═════ READING PASSAGE ═════

When zero arguments are passed to this version of max,
the bottom
procedure is used to abort the computation and report an error.
Note that the bottom procedure does not really exist
in Scheme. Because it does not exist, Scheme will print an error
message and abort the current computation when it encounters an
application of bottom, which is exactly what
bottom is intended to do. If your Scheme system
offers a (non-standard) procedure like error or
wrong, you may prefer to use it in the place of
bottom.
Because (non-primitive) procedures are created using
lambda,
there must be a way to create variadic lambda functions, too.
Indeed this is possible:
((lambda (a . b) b) 'foo 'bar) => (bar) ((lambda (a . b) b) 'a 'b 'c) => (b c) ((lambda (a . b) b) 'foo) => ()
Using lambda, procedures that are local to a
letrec can be made variadic, too. It is even possible to
create procedures accepting zero or more arguments using lambda.
A pair obviously cannot be used to achieve this, because a pair with no
car part would not be a pair. So how does it work? Decomposing the
signatures of some procedures gives the answer. The
signature of a procedure is a list
containing the name and the variables of a procedure, as in
(define (f2 a b . c) c)
The cdr part of a signature is the argument list of a procedure, e.g.:
; Definition Signature Arguments (define (f x) y) (f x) (x) (define (f x . y) y) (f x . y) (x . y) (define (f . x) x) (f . x) x
So the argument list of a variadic procedure with zero or more arguments is not a list at all, but a single variable. This variable will be associated with the entire list of arguments when the procedure is called:
((lambda x x) 'a 'b 'c) => (a b c) ((lambda x x) 'foo) => (foo) ((lambda x x)) => ()

═════

• WORK TO COMPLETE:
1) Summarize the passage on variadic procedures in Scheme in two sentences.
2) Extract the portion of the passage on variadic procedures in Scheme starting with "Because (non-primitive) procedures" and going on through "arguments using lambda.".
Rely on the passage above and nothing else.

═════ MATERIAL SHOWN ═════

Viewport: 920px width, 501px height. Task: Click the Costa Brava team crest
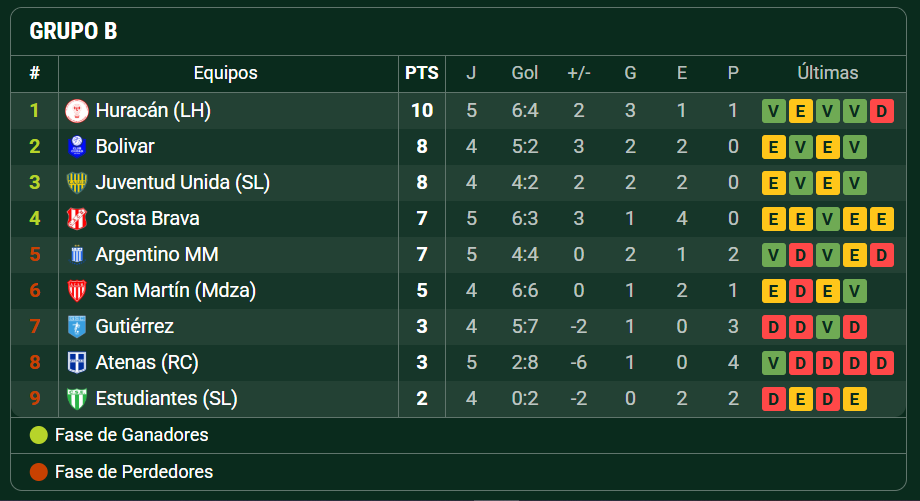(77, 219)
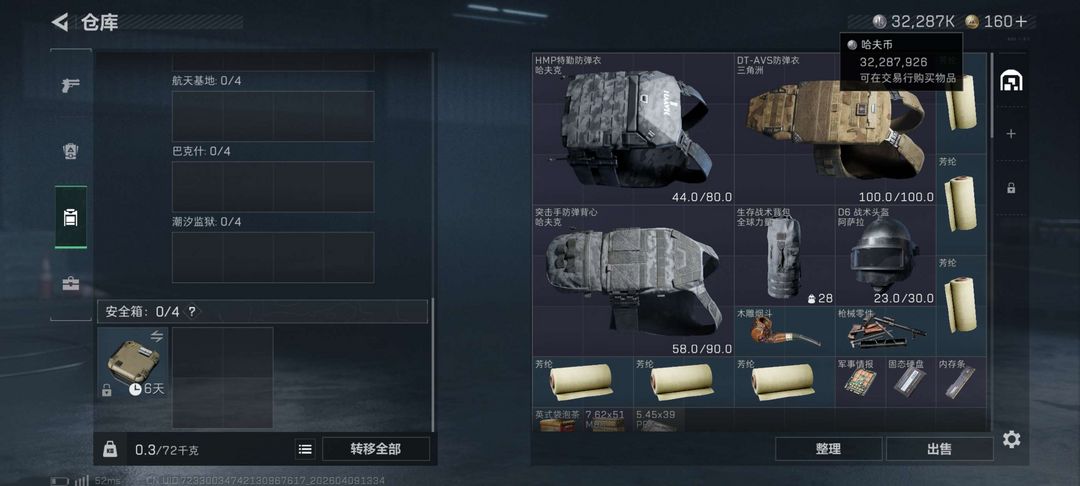
Task: Select the D6 战术头盔 helmet item
Action: tap(885, 255)
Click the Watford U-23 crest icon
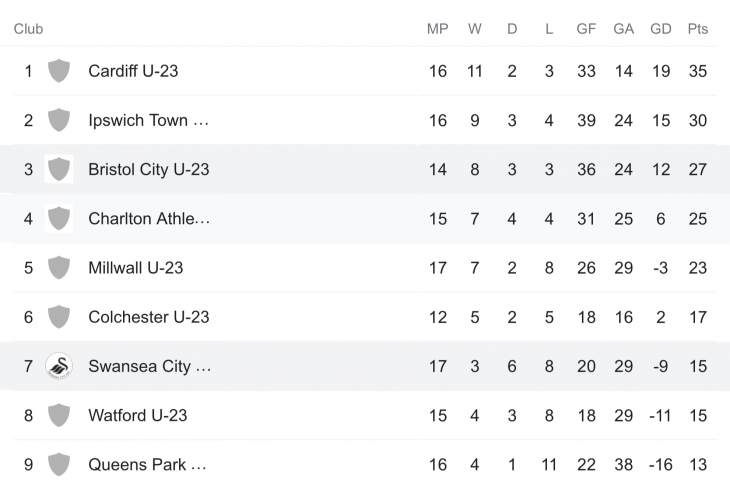This screenshot has width=730, height=500. tap(59, 415)
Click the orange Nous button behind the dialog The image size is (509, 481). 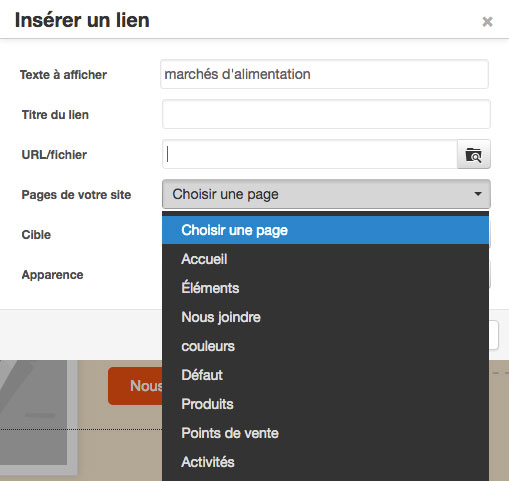(135, 386)
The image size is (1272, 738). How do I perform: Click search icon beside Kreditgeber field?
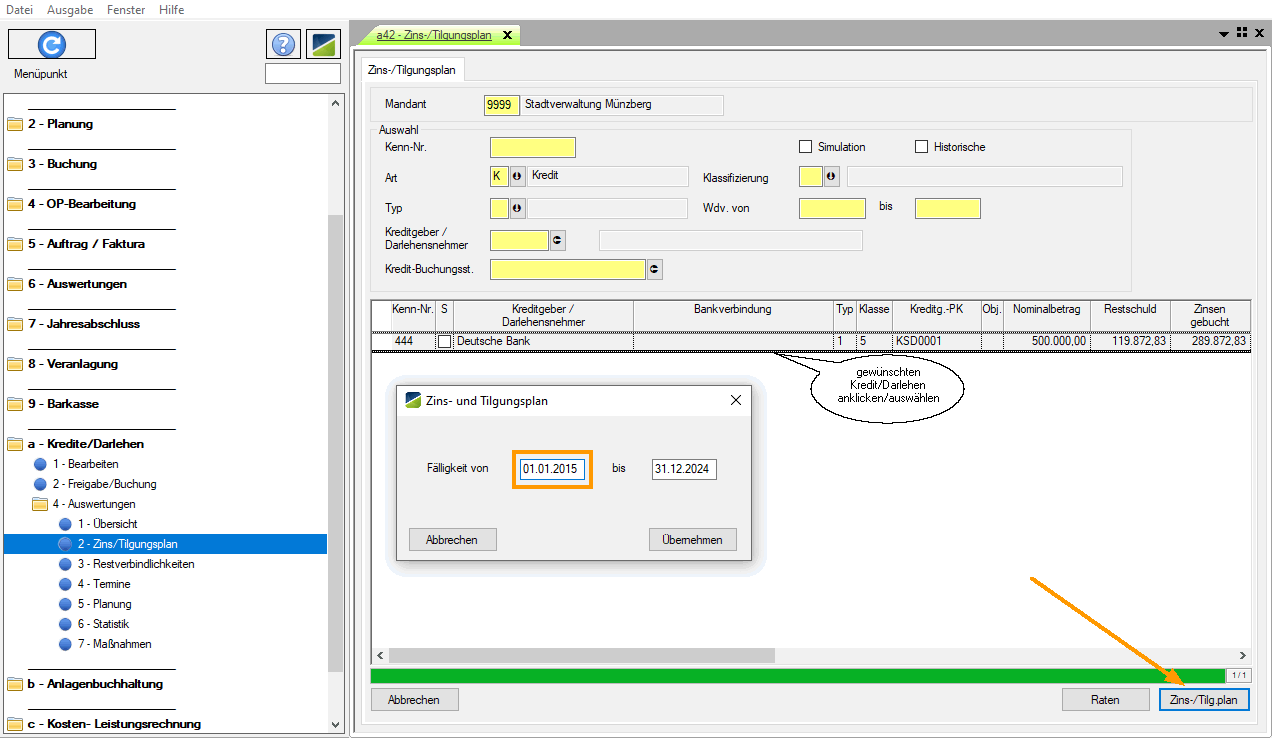(x=557, y=240)
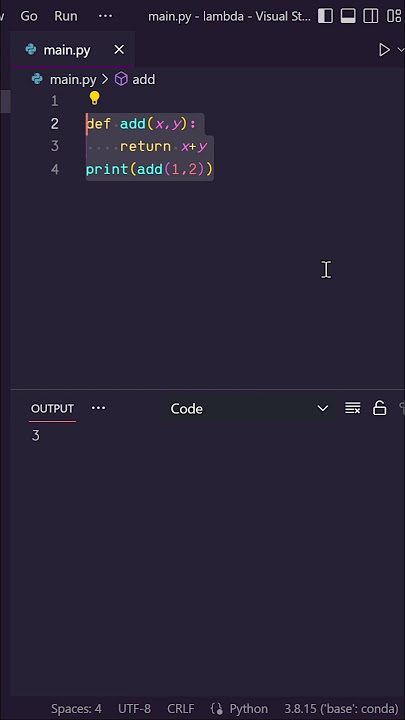Toggle secondary side bar layout icon

click(371, 16)
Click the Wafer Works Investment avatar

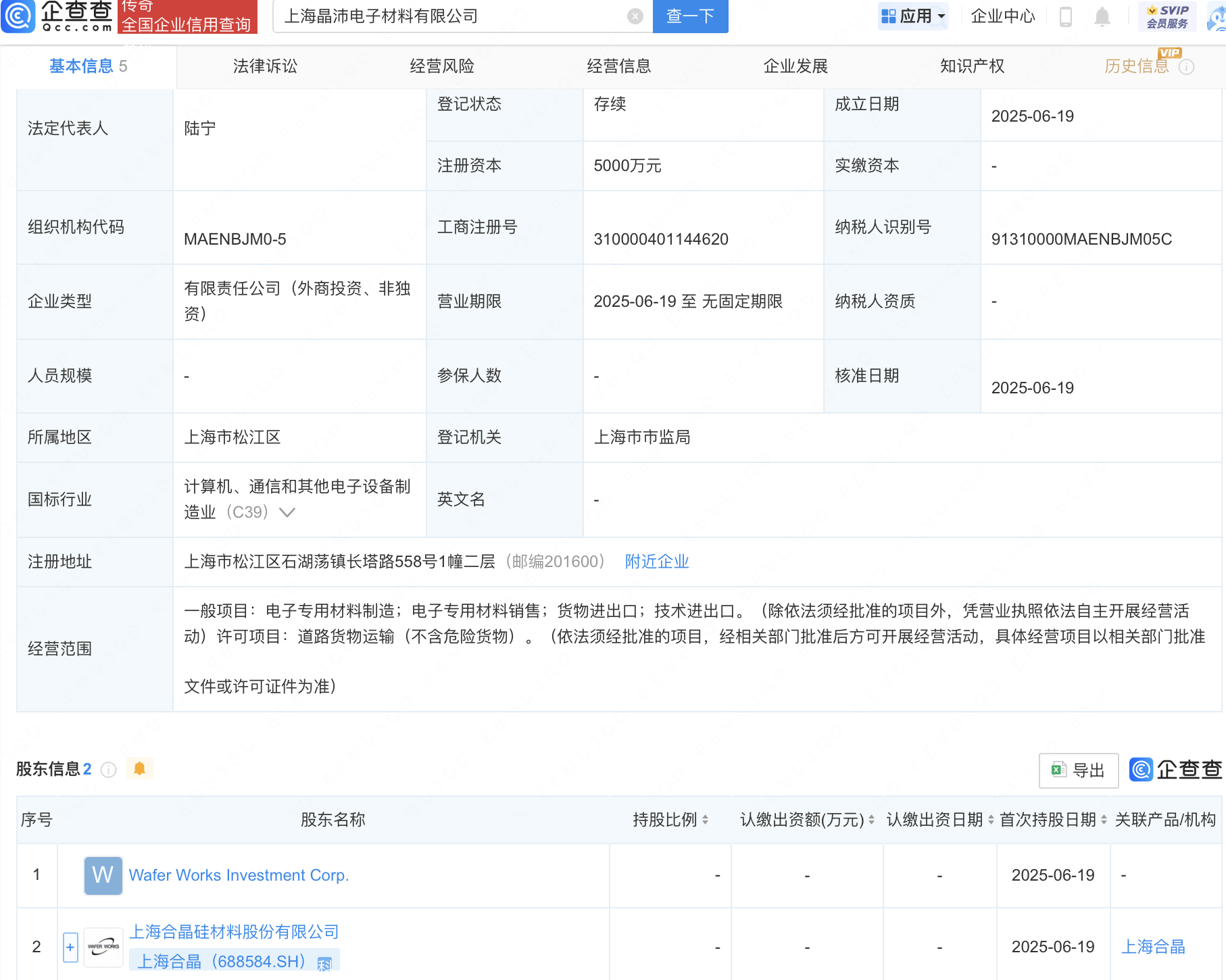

═════

• RESULTS FOR THE EXERCISE:
1) When zero arguments are passed to this version of max, it applies bottom, a procedure that does not exist in Scheme, so Scheme prints an error message and aborts the computation. Variadic procedures can also be created with lambda, and for a procedure accepting zero or more arguments the argument list is a single variable, which is associated with the entire list of arguments when the procedure is called.

2)
Because (non-primitive) procedures are created using
lambda,
there must be a way to create variadic lambda functions, too.
Indeed this is possible:
((lambda (a . b) b) 'foo 'bar) => (bar) ((lambda (a . b) b) 'a 'b 'c) => (b c) ((lambda (a . b) b) 'foo) => ()
Using lambda, procedures that are local to a
letrec can be made variadic, too. It is even possible to
create procedures accepting zero or more arguments using lambda.